Monster of the Week – Ouroboros (Brutal Orchestra)

Origin: Brutal Orchestra

Appearance: A colossal purple snake coming out of the water, Ouroboros is a challenging boss inside the Purgatory of Brutal Orchestra. While its size can be intimidating, the most disturbing detail about its design is surely the too-much human face. Or better, the human anatomy of ONE of fhe faces. In fact, Ouroboros has two faces piled up on each other, one with human attributes, more serious and less intimidating, while the lower one is a grotesque anatomy mainly composed of teeth. The human anatomy on a sea creature always creates an uncanny being, and the Ouroboros is not an exception. In battle, the Ouroboros is composed by three parts: the grotesque head, part of the body coming out of the water, and the tail at the end. Once a body part is destroyed, it will come back as half-broken and devoured.

Background: The Ouroboros is one of the possible bosses of the second biome, the Orpheum. The battle against the colossal serpent is long and challenging, involving meticulous positioning, and the necessity to break down a huge health pool. While the body can also attack, the head is the damage dealer to absolutely avoid. In fact, every few turns, the head will use the Starvation attack causing an insane amount of damage to the character in front of it. However, if nobody is in that position, the missing attack will weaken the creature, now starving from hunger. And if avoiding that position looks easy on paper, the other body parts, especially the tail, can push all the characters one position toward the deadly maw. Moreover, if a three-target boss with high HPs and an almost instant killing attack is not challenging enough, the “killed” body parts come back as rotten flesh able to heal the creature.

The Ouroboros is based on the snake with the same name, a representation of the time cyclicity by eating its own tail. Just in Brutal Orchestra, the self-eating goes even more literally. According to the official Wiki, the Ouroboros was once worshipped by a cult, who believed that, with enough sacrifices, the human face would have finally spoken a mysterious truth. Interestingly, this is not the first game where the Ouroboros appears with this disturbing design. In Swallow the Sea, from the same developers ItsTheTalia, the grotesque fish-human hybrid is called Orro. The two games are somehow connected, this is because Brutal Orchestra is set in a huge purgatory where the creatures that died in other games, including the Orro, spend the eternity or reborn there.

I contacted Talia Bob Mair, one of the developers, to learn something more about the Ouroboros, and they were kind enough to reply with some information about the design, lore, and even secrets behind the Ouroboros.

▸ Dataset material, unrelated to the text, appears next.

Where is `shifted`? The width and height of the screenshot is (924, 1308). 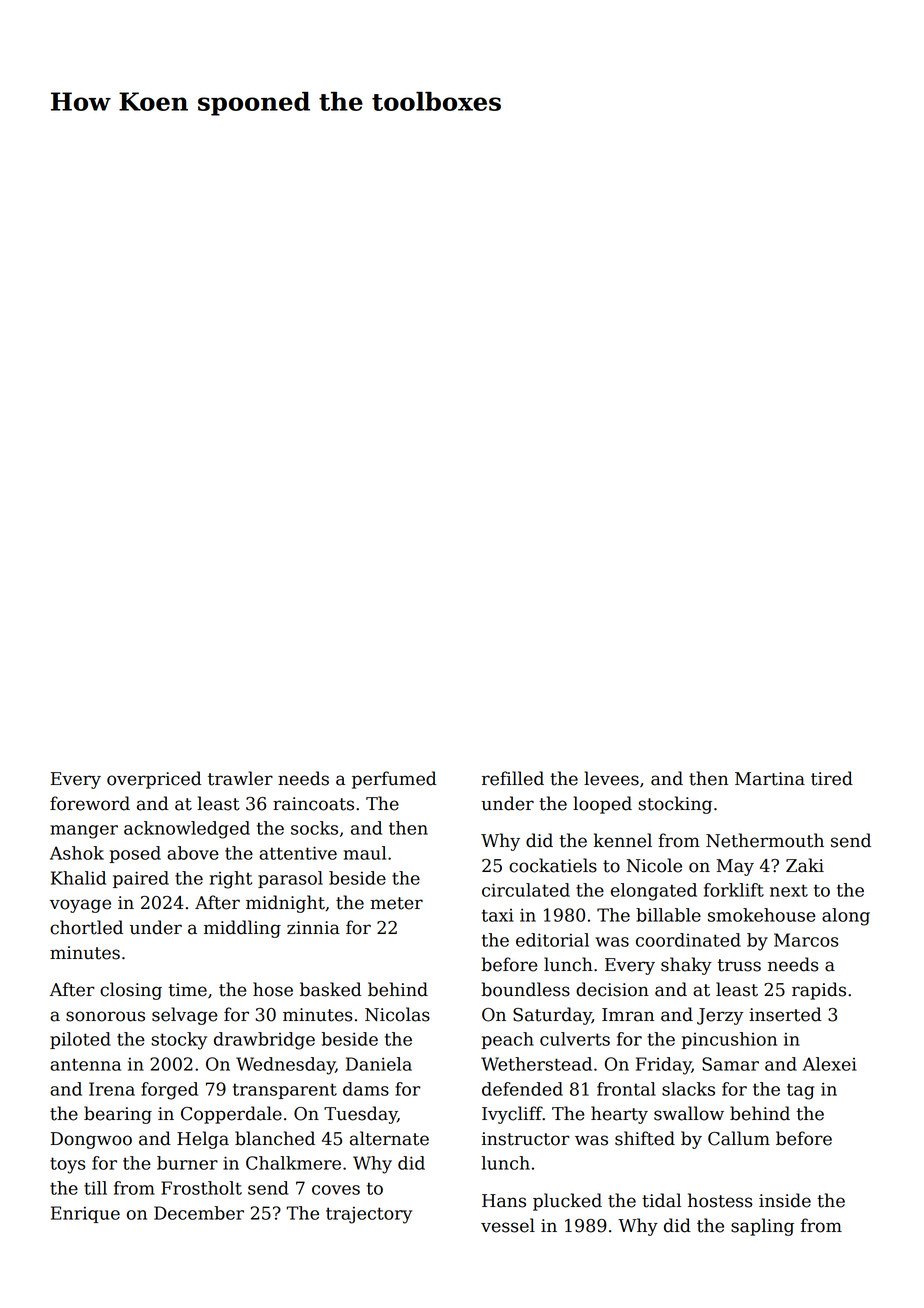
shifted is located at coordinates (645, 1138).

They even provided an interesting concept image of the Orro from Swallow the Sea. So I will leave now space for the words of the dev:

The Ouroboros / Orro is a strange creature, as she is really the product of a long running trend in my artwork of adding humanoid features to fish. The double face element of the Ouroboros/ Orro actually was inspired by the Manga Berserk and its habit of it’s apostle monsters featuring two faces, a monstrous face and a human one. The Orro originally had brown skin [Image below] with purple innards as both the face and skin tone were taken from Angad Matharoo (my co-developer on Perfect Vermin). A fun fact is that Pearl, a party member in Brutal Orchestra’s design, is actually a scrapped design for the Ouroboros’ head in Swallow the Sea. Speaking of Brutal Orchestra, the Orro shows up in that game as the Ouroboros, this was done to try and translate some of the immense amount of Swallow the Sea players to Brutal Orchestra but also because we have fallen too deeply in love with the face whale to let her go. I don’t think she will show up in another game for a while but you will likely see her again someday.

As a bonus fun fact I will reveal something strange I did while making Swallow the Sea that has previously been kept secret. Every rock in Swallow the Sea was placed by hand as our procedural attempts were lackluster. This meant for almost 2 weeks all I did was place every rock in the game. For some reason I decided to make one of these blocks shaped like male genitalia and began hiding it throughout the game. There are roughly 300 instances of this cock-rock in the game and no one has ever noticed it.